The necessary effect of a trial de novo on the record made before the Commission would be just what the Supreme Court said long ago in U. S. v. L. & N. R. R. Co. (235 U. S. 314, 321) would be the effect if it were to sustain the view of the Commerce Court that it had the power to set aside a finding of the Interstate Commerce Commission. It said that under such a power the Commission “would become but a mere instrument for the purpose of taking testimony to be submitted to the courts for their ultimate action." Since Dean Stason has stated here that the preponderance rule for appellate purposes will operate to produce a trial de novo on the testimony taken before the Commission, it follows that under it the Federal Trade Commission would become a mere instrument for the purpose of taking testimony to be submitted to the courts for their ultimate action."
That then is the ultimate issue, whether Congress wants to reduce the power and functions of this Commission to that extent, just as in earlier years the railroads wanted the power and functions of the Interstate Commerce Commission reduced. The issue is whether what the Supreme Court referred to in the L. & N. case as “the progressive evolution of the legislative purpose” is here to be replaced by a regressive involution of the legislative purpose that Congress expressed in the original act of 1914 and reaffirmed in the Wheeler-Lea amendment of 1938. Do we want to put this Commission in the same helpless position that the Interstate Commerce Commission occupied in its earlier years because the courts sought to determine what was the preponderance of the evidence ?
The majority of the Attorney General's Committee on Administrative Procedure in its 1941 final report, discussing the proposal to give appellate courts the power to weight and determine the preponderance of evidence, made this observation:
If the change would require the courts to determine independently which way the evidence preponderates, administrative tribunals would be turned into little more than media for transmission of the evidence to the courts. It would destroy the values of adjudication of fact by experts or specialists in the field involved. It would divide the responsibility for administrative adjudications (final report, p. 91).

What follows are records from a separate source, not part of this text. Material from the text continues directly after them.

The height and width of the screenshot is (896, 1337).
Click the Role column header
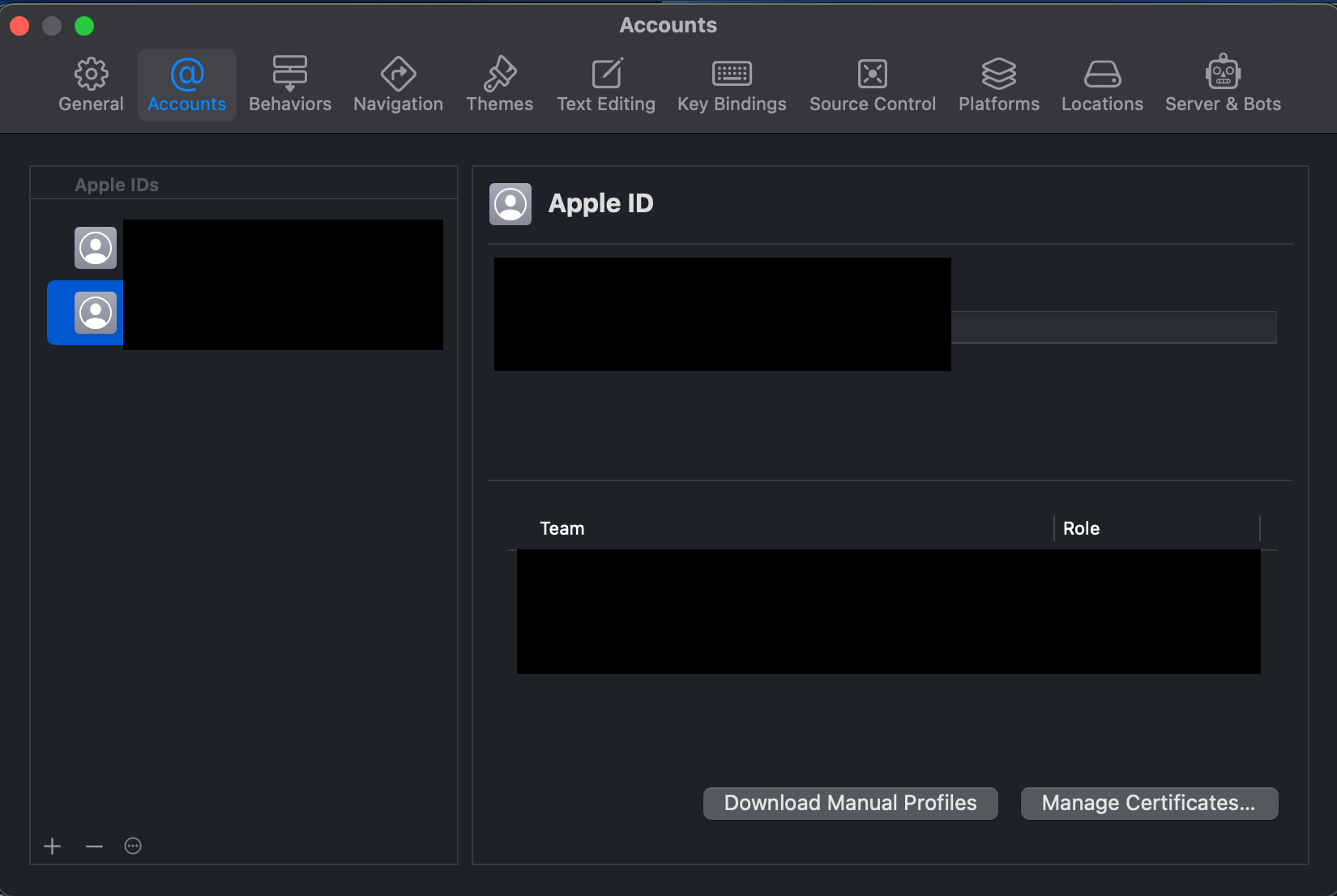coord(1081,528)
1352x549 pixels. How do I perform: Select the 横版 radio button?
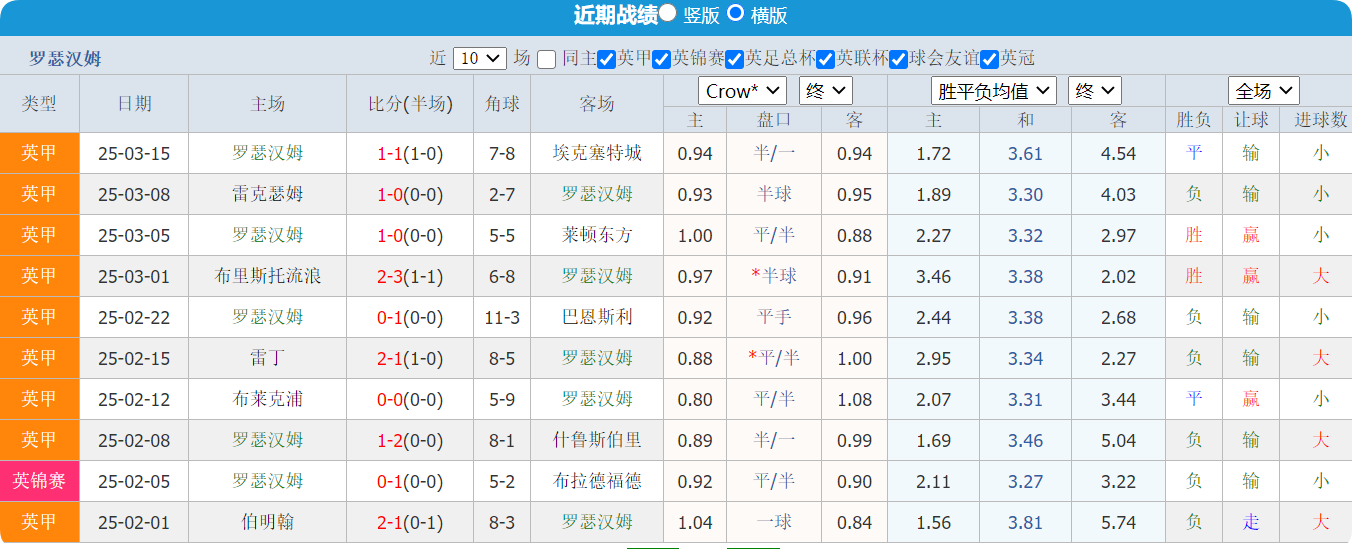coord(735,13)
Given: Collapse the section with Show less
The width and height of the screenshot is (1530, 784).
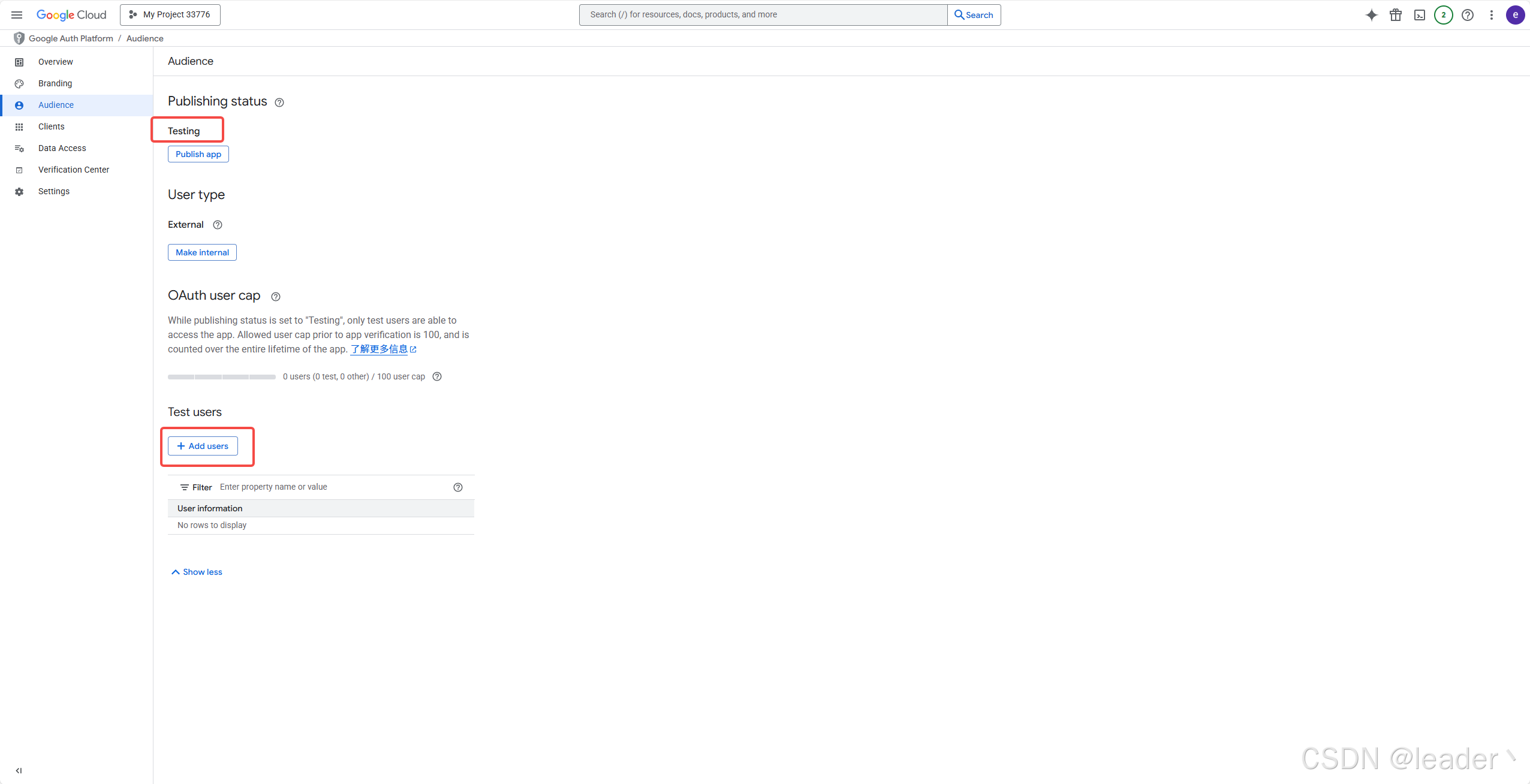Looking at the screenshot, I should (x=197, y=572).
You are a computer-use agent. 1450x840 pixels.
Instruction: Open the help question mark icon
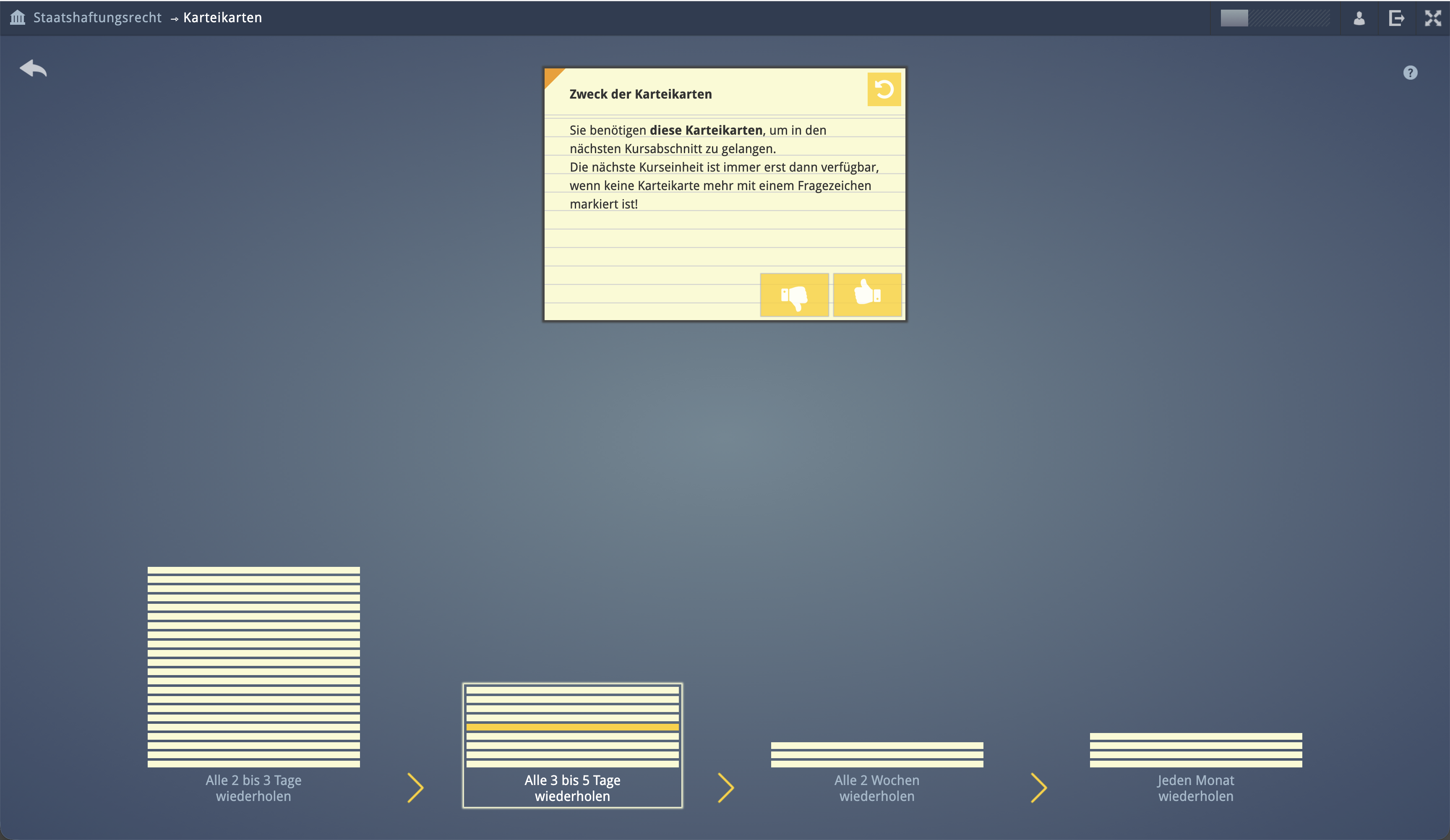pyautogui.click(x=1410, y=73)
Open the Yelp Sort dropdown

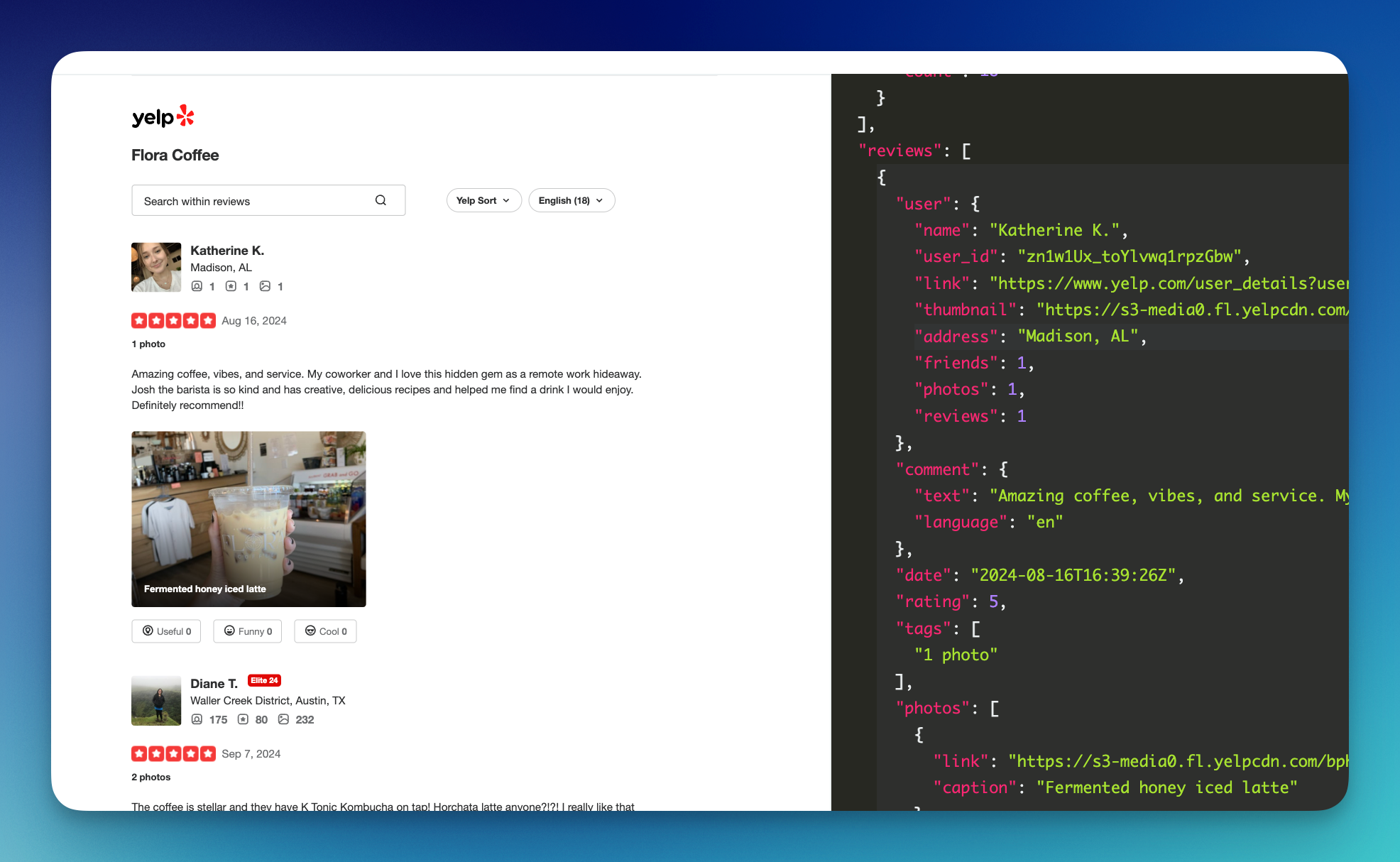tap(483, 200)
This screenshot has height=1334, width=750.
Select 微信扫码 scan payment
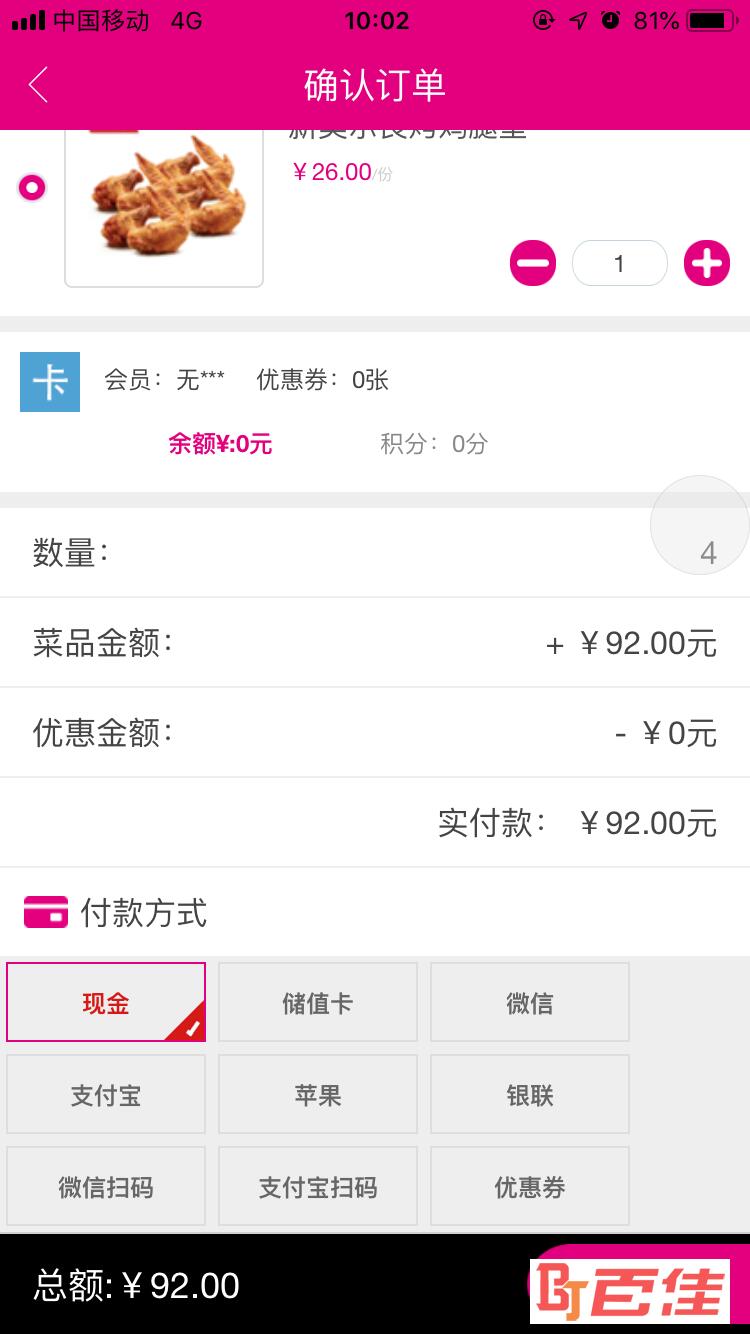(106, 1186)
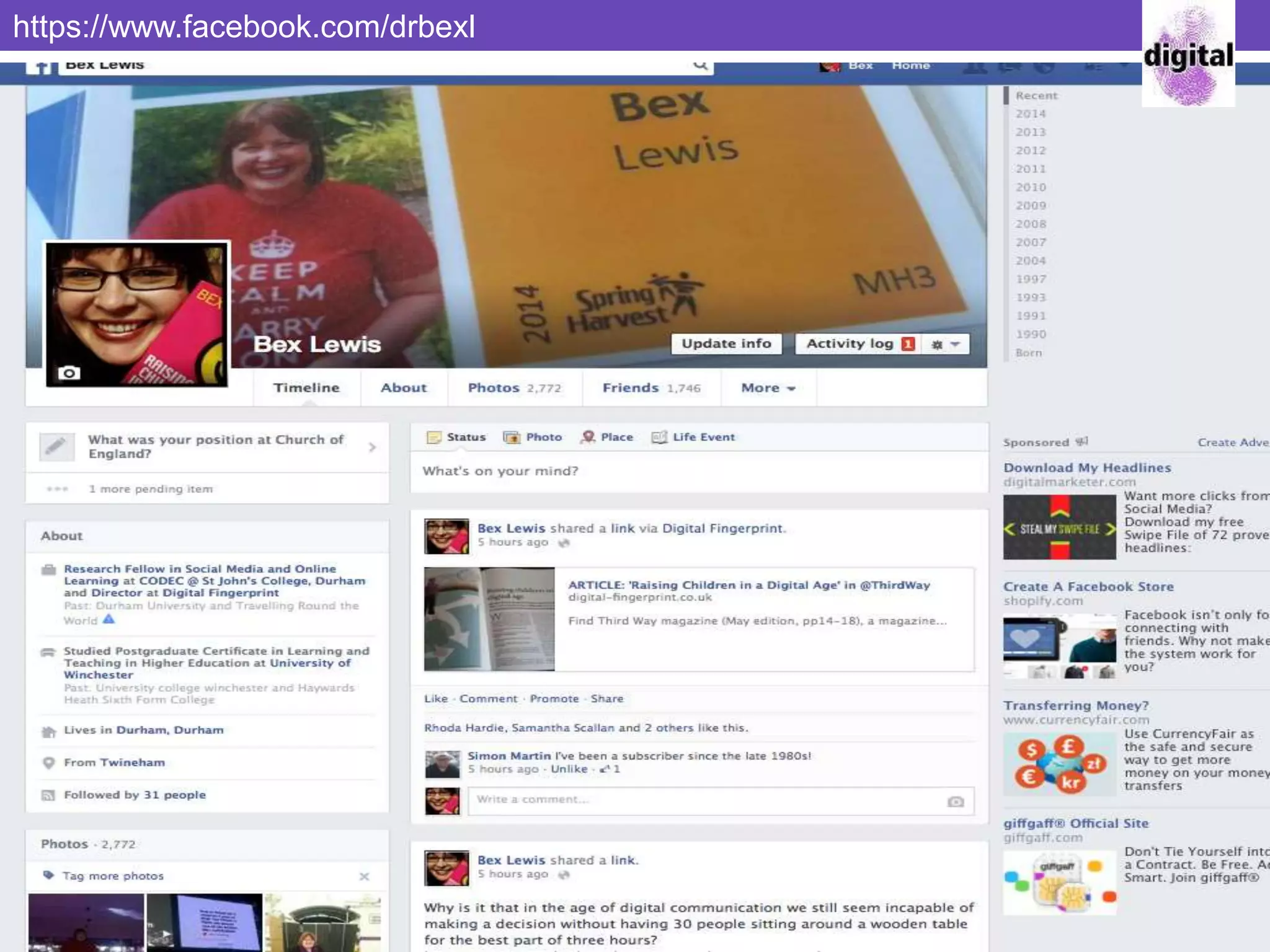1270x952 pixels.
Task: Click camera icon in comment box
Action: tap(956, 801)
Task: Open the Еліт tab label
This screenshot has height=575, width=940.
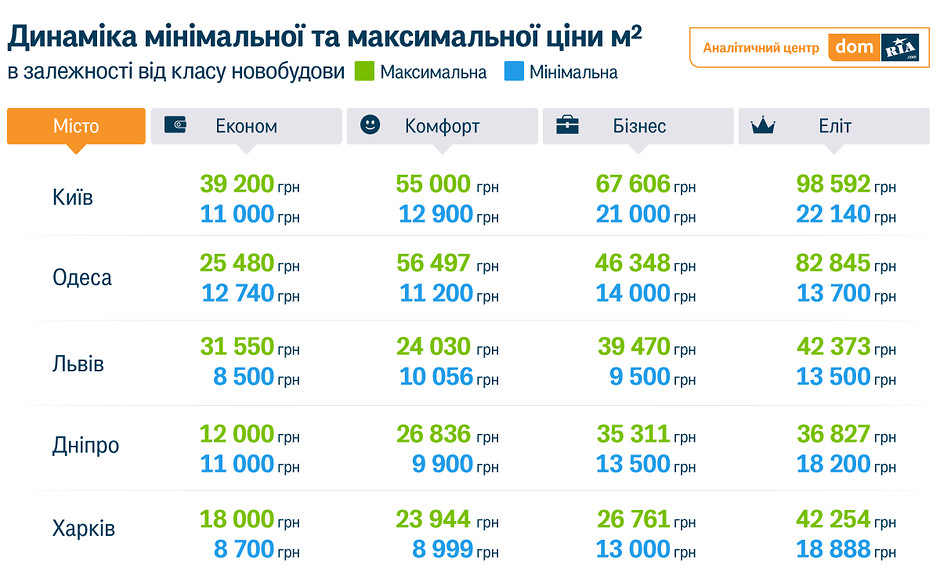Action: pos(834,127)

The proposal to substitute the preponderance rule for appellate purposes is in effect a proposal to emasculate the administrative process by removing from it its vital and distinctive function as trier and finder of the facts. Unless it were for reasons that should have inhibited Congress from conferring such function upon the agency in the first place, there is no more reason to remove that function and transfer it to the appellate courts than to remove and transfer it from a trial court.
The Supreme Court in Mississippi Valley Barge Company v. United States stated:
The judicial function is exhausted when there is found to be a rational basis for the conclusions approved by the administrative body (202 U. S. 282 (1934)).